So a lot of today has been taken up by writing. I’m about 1/3 of the way through what I need to get done and I have plenty of time to get it all done in, so I’m not worried. If I was worried, would I be writing this blog post instead of getting on with work? Well yes, I probably would because procrastination has been a problem this week (hence why I’m working on the weekend instead of drawing comics) but that’s beside the point.
One thing I’ve been doing today that doesn’t involve writing is podcasting. I love to get together with a few like minded individuals to record our conversations as a way of making light entertainment for the world.

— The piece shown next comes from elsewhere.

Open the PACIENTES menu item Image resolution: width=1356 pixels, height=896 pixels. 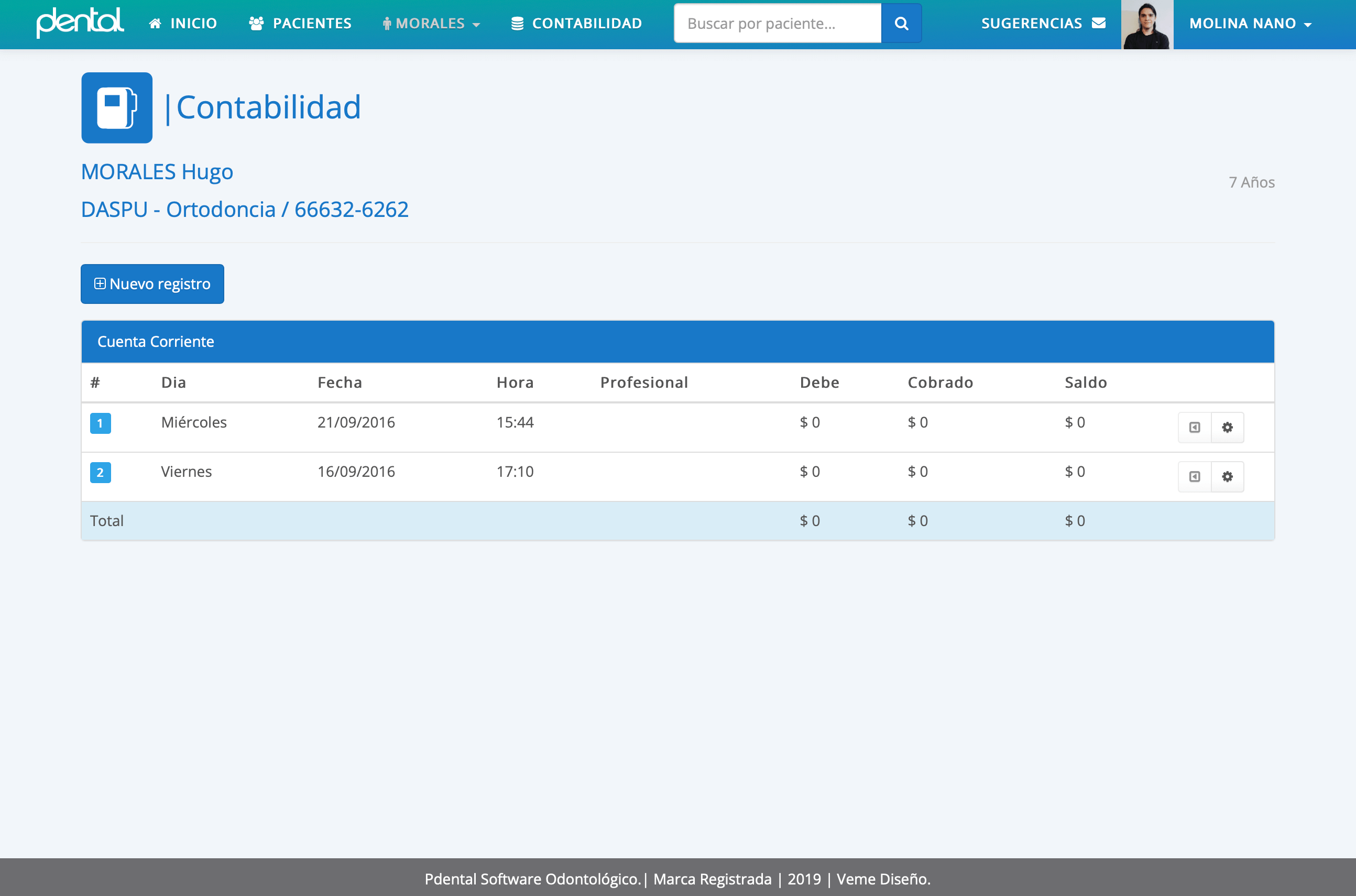pos(301,24)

Today I was joined by Luke Healy, Luke Surl and Matt Dyson for The Webcomics Company podcast. Normally we would have James Spence on the line but he had to drop out this week and will be back next time we record. Matt took his place and did a very good job, so all is good.
As I said, I really enjoy these podcasts. They are a chance to talk about comics with other people who have shared in the triumphs and heartaches that come from making entertaining art. We’ve got a small but loyal following for the podcast and it seems to be growing each week, so that’s great too. I really love it when people appreciate the things I’m doing – it helps me to keep going for a start!

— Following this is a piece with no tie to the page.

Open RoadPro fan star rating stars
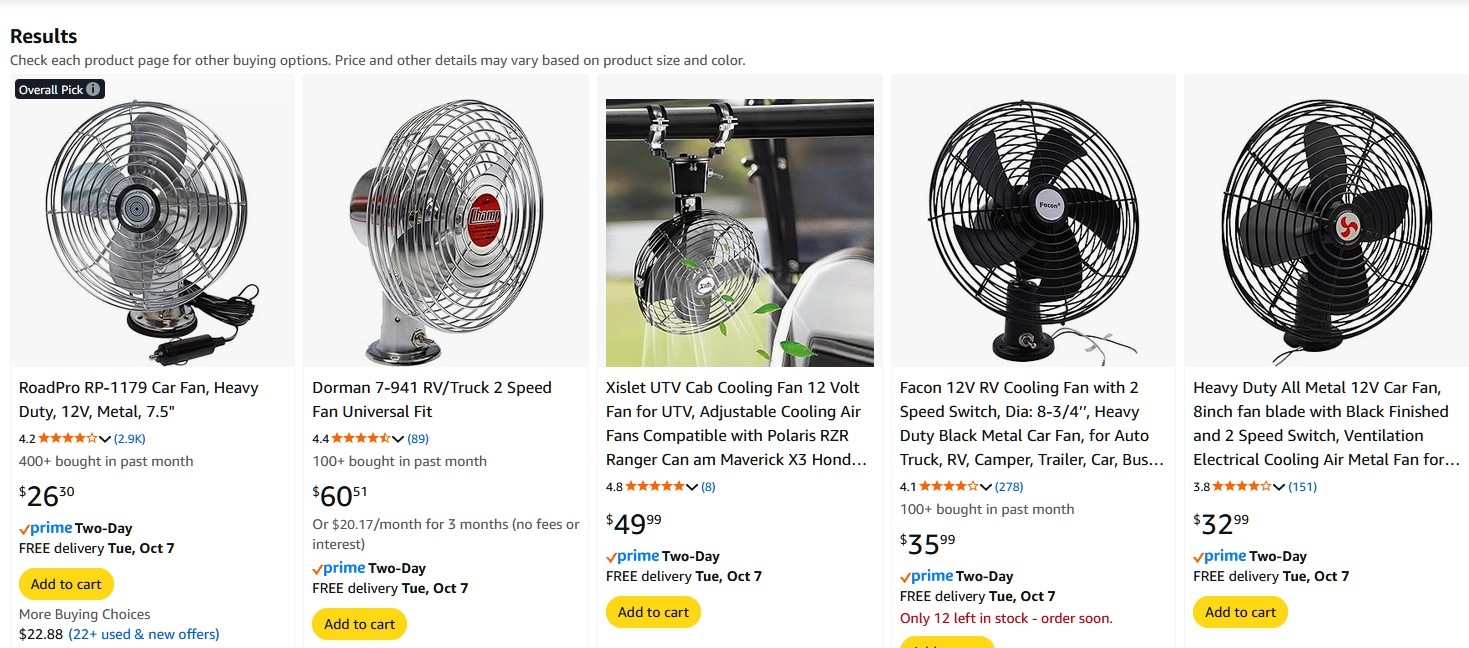 68,438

Speaking of keeping going, I am being somewhat thwarted right now by a bugbear of my own creation. As many of you will probably already know from past entries in this very journal, I neither drink nor smoke but I do have a sweet tooth. That sweet tooth has developed into what became worryingly close to a sugar addiction and as a result I have felt the need to go cold turkey on the sweeties that have been keeping me going when I write.
The results have not been a nice experience.
Even as I type, I am craving wine gums with something close to what I think a drug addict must feel when they go without a fix for a while. I say close because I remember what it was like to stop smoking and the craving now is not as strong as the craving for cigarettes was. I want sweets but I don’t feel like I need them, if you know what I mean? The urge to go out and buy sweets has been with me all day. It eats into everything I’m doing and it is slowing me down something rotten because I’m not just working, I’m also fighting myself.
I will have to work this feeling into one of my novels at some point. If I can get past today’s workload that is.
Speaking of workloads, I suppose I should get back to it. See you later!